Objective: To investigate the spectrum of gene mutations in adult patients with B-acute lymphoblastic leukemia (B-ALL), and to analyze the influences of different gene mutations on prognosis. Methods: DNA samples from 113 adult B-ALL patients who administered from June 2009 to September 2015 were collected. Target-specific next generation sequencing (NGS) approach was used to analyze the mutations of 112 genes (focused on the specific mutational hotspots) and all putative mutations were compared against multiple databases to calculate the frequency spectrum. The impact of gene mutation on the patients' overall survival (OS) and recurrence free survival (RFS) was analyzed by the putative mutations through Kaplan-Meier, and Cox regression methods. Results: Of the 113 patients, 103 (92.0%) harbored at least one mutation and 29 (25.6%) harbored more than 3 genes mutation. The five most frequently mutated genes in B-ALL are SF1, FAT1, MPL, PTPN11 and NRAS. Gene mutations are different between Ph+ B-ALL and Ph- B-ALL patients. Ph- B-ALL patients with JAK-STAT signal pathway related gene mutation, such as JAK1/JAK2 mutation showed a poor prognosis compared to the patients without mutation (OS: P=0.011, 0.001; RFS: P=0.014,<0.001). Patients with PTPN11 mutation showed better survival than those without mutation, but the difference was not statistically significant (P value > 0.05). Besides, in Ph+ B-ALL patients whose epigenetic modifications related signaling pathway genes were affected, they had a worse prognosis (OS: P=0.038; RFS: P=0.047). Conclusion: Gene mutations are common in adult ALL patients, a variety of signaling pathways are involved. The frequency and spectrum are varied in different types of B-ALL. JAK family gene mutation usually indicates poor prognosis. The co-occurrence of somatic mutations in adult B-ALL patients indicate the genetic complex and instability of adult B-ALL patients.

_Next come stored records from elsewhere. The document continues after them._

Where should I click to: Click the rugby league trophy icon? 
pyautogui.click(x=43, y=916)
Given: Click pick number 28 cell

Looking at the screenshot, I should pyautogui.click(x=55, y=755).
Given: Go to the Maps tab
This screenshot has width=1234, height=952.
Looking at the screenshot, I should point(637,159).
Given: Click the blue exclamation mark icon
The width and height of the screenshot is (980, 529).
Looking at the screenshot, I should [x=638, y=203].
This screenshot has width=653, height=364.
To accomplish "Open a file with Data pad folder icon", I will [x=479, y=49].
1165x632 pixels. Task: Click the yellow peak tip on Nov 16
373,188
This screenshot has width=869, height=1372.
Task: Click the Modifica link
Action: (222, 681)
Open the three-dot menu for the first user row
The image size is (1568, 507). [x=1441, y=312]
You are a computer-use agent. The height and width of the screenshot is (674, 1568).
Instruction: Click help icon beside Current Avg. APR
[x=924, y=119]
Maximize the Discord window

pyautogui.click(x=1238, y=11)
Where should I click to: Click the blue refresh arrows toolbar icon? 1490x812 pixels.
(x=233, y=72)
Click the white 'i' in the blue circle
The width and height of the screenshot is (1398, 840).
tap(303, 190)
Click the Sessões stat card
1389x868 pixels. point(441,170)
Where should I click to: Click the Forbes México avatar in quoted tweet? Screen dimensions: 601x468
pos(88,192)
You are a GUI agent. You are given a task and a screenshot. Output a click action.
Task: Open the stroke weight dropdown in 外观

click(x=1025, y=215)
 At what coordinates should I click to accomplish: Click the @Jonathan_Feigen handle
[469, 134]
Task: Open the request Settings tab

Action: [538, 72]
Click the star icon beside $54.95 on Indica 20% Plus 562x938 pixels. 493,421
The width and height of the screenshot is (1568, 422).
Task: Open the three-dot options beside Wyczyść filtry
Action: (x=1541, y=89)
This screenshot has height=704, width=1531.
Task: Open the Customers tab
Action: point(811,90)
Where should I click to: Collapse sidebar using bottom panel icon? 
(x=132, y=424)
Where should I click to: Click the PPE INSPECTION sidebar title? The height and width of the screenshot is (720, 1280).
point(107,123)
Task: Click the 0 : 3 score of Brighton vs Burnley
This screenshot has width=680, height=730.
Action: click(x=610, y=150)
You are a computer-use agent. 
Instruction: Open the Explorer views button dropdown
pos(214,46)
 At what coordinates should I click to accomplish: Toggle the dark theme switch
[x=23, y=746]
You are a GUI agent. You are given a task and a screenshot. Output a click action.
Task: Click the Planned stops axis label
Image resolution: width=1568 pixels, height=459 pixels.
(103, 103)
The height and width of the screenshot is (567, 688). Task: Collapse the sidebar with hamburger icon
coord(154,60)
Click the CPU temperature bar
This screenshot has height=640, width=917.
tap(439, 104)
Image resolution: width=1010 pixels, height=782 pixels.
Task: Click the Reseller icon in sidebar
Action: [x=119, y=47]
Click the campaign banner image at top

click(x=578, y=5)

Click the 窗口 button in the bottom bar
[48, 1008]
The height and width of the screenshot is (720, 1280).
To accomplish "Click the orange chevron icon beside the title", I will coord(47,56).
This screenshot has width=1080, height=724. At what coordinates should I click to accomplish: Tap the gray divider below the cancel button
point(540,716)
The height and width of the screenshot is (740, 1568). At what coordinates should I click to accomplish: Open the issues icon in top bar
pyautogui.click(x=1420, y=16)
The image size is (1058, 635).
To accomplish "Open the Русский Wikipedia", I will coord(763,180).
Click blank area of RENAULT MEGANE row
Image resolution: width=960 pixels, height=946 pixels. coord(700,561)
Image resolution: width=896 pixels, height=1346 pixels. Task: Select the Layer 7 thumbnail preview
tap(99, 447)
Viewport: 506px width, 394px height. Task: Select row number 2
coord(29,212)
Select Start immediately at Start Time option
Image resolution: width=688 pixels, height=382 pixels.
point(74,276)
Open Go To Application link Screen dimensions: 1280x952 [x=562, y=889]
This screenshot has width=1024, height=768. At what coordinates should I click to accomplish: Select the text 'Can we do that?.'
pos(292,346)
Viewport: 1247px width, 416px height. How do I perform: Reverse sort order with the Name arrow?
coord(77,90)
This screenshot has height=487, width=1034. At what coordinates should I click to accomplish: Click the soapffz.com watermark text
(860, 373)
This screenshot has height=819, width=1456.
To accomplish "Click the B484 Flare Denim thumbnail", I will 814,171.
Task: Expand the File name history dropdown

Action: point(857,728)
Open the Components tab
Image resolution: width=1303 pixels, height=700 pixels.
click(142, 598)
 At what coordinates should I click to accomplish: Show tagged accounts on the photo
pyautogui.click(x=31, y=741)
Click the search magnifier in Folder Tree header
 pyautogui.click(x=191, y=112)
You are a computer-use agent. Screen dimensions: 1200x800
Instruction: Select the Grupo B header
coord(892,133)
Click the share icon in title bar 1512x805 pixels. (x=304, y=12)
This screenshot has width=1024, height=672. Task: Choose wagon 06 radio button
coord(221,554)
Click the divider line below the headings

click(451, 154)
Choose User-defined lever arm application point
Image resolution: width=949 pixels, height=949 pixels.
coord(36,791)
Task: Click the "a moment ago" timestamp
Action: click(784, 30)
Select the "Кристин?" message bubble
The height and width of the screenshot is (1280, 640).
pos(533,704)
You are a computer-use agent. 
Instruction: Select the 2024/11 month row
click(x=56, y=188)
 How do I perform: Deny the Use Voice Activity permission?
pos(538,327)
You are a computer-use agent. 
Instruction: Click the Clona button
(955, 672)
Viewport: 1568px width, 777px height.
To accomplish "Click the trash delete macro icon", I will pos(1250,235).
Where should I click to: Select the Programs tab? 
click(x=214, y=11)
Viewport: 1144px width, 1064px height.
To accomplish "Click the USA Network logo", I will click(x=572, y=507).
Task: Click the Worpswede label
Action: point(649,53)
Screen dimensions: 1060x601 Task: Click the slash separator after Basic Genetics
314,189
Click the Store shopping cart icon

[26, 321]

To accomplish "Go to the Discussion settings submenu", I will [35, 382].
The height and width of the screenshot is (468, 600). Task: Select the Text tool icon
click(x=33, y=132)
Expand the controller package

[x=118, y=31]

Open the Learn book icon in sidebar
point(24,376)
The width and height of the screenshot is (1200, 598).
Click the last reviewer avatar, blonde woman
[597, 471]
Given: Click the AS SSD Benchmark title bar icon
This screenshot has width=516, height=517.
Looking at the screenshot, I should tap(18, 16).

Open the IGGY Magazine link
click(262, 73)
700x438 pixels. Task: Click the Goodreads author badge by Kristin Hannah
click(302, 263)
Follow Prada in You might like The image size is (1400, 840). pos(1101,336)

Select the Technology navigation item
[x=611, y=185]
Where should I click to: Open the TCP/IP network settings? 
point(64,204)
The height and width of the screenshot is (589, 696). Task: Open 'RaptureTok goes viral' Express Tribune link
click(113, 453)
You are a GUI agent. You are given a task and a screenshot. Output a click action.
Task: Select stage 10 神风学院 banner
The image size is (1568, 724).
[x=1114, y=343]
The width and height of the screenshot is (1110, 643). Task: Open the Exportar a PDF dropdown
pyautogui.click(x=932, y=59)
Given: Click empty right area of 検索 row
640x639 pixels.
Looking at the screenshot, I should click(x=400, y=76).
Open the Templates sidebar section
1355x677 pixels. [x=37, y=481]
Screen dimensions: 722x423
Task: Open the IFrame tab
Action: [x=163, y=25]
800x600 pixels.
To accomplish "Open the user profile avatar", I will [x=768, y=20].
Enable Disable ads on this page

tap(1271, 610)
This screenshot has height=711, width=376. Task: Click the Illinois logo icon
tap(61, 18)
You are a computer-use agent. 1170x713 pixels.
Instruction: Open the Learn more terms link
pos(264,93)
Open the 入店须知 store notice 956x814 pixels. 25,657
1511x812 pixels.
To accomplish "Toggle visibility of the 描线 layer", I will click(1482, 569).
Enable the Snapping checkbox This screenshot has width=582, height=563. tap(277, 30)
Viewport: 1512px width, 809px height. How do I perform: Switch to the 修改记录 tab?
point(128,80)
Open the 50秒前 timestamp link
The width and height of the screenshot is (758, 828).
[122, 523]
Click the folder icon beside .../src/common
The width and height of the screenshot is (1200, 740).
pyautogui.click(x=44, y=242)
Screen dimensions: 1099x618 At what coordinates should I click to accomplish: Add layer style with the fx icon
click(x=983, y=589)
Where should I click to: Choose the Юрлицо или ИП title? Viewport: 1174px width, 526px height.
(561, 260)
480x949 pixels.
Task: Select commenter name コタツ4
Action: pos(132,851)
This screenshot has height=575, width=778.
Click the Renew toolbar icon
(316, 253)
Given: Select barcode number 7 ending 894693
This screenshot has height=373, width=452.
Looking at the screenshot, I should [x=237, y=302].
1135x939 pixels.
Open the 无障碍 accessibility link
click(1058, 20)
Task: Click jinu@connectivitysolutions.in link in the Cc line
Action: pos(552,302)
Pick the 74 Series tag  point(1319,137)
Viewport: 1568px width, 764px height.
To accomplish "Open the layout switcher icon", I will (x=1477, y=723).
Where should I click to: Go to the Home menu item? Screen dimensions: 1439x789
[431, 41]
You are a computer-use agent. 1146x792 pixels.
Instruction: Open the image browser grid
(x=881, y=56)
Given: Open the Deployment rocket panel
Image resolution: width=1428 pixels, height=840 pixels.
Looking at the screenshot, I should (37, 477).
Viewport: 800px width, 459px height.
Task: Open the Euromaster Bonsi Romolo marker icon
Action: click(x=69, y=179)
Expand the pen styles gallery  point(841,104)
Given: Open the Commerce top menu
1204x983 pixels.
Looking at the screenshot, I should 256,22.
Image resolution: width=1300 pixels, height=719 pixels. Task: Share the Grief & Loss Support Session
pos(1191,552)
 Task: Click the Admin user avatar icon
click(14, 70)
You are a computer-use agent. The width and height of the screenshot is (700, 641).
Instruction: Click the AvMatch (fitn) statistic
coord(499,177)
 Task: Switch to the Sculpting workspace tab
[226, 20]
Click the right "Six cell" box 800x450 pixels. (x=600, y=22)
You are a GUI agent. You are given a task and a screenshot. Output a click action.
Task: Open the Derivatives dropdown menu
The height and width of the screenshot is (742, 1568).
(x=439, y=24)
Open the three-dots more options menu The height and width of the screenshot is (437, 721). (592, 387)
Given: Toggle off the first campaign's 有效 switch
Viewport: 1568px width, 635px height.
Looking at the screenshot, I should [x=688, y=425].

目的: 探讨成人急性B淋巴细胞白血病(B-ALL)患者的基因突变谱,并分析其对患者预后的影响。 方法: 收集113例2009年6月至2015年9月收治的成人B-ALL患者DNA标本,采用靶向特异的二代测序技术,针对血液恶性疾病相关的112种基因进行突变分析,通过多个数据库筛选出可能致病的基因突变,描述其发生频谱,并通过Kaplan-Meier、Cox回归模型分析突变基因对患者总生存(OS)和无复发生存(RFS)的影响。 结果: 113例患者中103例(92.0%)发生至少一种基因突变,29例(25.6%)患者发生≥3种基因突变。所有患者中突变率较高的基因有SF1、FAT1、MPL、PTPN11、NRAS等,Ph阳性B-ALL和Ph阴性B-ALL患者中基因突变特点不尽一致。进一步分析基因突变对患者预后的影响,发现在Ph阴性B-ALL中伴JAK-STAT信号通路相关基因突变的患者(如JAK1、JAK2突变)较该信号通路未受影响的患者预后差(OS:P值分别为0.011和0.001;RFS:P值分别为0.014和<0.001),而伴PTPN11突变的B-ALL患者较不伴PTPN11突变的患者有较好的OS及RFS,但差异无统计学意义(P值均>0.05);在Ph阳性B-ALL患者中,表观遗传学修饰相关的信号通路异常的患者预后较差(OS:P=0.038;RFS:P=0.047)。 结论: 基因突变在成人B-ALL中存在普遍性,发生频谱因亚型而异,涉及多种信号通路,JAK家族相关基因突变常提示患者预后较差,突变基因之间的共存现象也预示着成人B-ALL患者的遗传复杂性和不稳定性。.
Keywords: DNA mutational analysis; Leukemia, B-cell; Prognosis; Target-specific next-generation sequencing.